What the task asks: The expected answer is every line from the material below that has the word "computer".

"""

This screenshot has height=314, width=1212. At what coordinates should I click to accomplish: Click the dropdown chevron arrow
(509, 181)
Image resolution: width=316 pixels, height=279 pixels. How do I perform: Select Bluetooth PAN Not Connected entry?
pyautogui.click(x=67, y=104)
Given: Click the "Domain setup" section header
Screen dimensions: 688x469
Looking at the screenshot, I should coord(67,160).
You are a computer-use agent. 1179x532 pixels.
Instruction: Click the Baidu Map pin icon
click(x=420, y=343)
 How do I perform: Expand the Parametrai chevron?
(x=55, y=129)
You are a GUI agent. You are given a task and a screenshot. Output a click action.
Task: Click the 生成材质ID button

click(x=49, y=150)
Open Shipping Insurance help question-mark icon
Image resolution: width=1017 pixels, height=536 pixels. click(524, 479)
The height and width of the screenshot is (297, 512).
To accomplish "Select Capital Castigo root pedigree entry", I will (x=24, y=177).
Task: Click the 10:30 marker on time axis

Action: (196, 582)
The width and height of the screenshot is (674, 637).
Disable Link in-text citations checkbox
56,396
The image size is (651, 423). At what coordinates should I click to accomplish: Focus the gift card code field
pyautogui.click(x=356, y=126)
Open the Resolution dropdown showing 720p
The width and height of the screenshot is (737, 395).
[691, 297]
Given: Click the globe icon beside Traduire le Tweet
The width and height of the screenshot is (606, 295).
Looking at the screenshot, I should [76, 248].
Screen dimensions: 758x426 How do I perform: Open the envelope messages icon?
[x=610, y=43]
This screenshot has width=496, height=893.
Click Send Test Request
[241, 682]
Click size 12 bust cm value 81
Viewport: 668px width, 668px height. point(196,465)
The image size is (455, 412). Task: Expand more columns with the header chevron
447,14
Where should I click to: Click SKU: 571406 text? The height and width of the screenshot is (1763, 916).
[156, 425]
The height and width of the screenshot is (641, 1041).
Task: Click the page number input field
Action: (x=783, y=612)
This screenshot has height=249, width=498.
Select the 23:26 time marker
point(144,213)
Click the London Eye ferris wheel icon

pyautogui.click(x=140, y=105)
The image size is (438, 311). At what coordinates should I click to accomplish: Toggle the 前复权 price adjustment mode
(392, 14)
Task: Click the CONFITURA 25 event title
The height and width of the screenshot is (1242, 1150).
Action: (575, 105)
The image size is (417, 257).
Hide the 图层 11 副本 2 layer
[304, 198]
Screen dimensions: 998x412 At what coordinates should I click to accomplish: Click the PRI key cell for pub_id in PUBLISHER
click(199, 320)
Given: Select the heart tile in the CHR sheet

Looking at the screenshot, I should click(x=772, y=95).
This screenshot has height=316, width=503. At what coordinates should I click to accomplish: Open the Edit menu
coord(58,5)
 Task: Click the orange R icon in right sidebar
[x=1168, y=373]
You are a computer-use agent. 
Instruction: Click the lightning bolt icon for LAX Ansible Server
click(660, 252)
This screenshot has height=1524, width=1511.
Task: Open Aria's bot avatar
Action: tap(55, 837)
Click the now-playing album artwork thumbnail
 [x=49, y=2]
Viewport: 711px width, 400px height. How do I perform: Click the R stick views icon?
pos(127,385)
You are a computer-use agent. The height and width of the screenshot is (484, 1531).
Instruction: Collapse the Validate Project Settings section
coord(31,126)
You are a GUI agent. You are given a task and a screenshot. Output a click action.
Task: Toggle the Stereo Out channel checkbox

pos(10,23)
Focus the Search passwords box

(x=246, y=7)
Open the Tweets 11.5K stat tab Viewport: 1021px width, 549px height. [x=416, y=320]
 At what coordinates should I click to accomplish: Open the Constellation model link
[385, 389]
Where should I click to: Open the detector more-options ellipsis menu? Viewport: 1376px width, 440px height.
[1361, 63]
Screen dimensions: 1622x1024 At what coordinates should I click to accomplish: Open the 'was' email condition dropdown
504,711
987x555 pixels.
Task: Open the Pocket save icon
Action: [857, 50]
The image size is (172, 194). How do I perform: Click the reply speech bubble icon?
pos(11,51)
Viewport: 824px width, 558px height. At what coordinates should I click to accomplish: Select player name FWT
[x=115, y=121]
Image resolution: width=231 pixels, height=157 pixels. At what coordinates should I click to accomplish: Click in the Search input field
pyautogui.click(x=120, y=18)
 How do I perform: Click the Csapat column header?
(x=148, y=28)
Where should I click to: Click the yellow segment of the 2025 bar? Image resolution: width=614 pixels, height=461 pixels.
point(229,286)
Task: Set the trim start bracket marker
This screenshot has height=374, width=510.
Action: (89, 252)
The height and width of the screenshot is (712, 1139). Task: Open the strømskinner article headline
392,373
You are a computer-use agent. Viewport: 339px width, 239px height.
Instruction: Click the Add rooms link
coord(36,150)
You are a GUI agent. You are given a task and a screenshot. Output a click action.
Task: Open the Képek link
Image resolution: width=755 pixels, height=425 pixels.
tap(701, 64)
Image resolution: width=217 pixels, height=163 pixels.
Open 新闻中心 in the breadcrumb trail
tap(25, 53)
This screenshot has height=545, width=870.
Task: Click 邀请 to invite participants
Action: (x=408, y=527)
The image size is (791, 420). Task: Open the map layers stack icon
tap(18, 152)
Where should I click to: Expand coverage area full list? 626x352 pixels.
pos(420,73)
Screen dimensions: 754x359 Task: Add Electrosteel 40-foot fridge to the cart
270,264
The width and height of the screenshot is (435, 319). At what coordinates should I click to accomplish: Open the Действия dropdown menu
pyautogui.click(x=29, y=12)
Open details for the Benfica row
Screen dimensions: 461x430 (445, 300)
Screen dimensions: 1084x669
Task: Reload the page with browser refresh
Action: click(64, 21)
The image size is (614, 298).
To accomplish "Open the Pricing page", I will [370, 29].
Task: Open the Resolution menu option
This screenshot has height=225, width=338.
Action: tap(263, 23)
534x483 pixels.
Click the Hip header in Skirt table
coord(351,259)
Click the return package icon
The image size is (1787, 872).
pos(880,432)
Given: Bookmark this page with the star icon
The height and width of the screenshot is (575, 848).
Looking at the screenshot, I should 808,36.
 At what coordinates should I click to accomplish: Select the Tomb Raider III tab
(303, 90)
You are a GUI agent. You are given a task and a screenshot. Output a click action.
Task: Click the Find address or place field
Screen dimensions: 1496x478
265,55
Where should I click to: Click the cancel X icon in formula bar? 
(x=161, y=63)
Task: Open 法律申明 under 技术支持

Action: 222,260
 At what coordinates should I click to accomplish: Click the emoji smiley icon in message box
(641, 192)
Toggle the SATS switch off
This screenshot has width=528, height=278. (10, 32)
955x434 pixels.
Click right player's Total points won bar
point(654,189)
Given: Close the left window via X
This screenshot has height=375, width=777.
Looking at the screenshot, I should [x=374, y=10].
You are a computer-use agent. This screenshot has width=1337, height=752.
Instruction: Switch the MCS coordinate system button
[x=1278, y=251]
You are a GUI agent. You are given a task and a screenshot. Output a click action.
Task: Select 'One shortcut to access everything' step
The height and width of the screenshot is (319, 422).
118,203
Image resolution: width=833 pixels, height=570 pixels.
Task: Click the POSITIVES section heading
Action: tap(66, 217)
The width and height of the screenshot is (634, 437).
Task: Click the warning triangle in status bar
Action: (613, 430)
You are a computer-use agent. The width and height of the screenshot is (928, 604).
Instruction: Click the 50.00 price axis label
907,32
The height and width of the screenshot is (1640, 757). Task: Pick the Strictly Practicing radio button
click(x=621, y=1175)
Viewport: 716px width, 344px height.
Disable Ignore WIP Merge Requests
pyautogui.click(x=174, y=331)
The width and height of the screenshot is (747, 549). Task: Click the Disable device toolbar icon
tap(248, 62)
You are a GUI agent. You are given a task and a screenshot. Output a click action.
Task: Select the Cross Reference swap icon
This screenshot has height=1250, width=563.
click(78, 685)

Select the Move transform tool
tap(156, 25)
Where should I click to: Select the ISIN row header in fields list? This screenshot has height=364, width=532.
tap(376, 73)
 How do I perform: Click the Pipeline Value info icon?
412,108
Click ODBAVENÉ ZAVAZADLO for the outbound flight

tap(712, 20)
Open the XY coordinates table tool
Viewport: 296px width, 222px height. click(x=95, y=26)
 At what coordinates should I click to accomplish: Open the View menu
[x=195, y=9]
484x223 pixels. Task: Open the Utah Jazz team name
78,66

"""

Task output:
You are a computer-use agent. 1179x532 pixels.
You are a computer-use agent. 
You are a computer-use agent. The height and width of the screenshot is (484, 1531).
You are a computer-use agent. Viewport: 339px width, 239px height.
You are a computer-use agent. This screenshot has width=1337, height=752.
You are a computer-use agent. The width and height of the screenshot is (928, 604).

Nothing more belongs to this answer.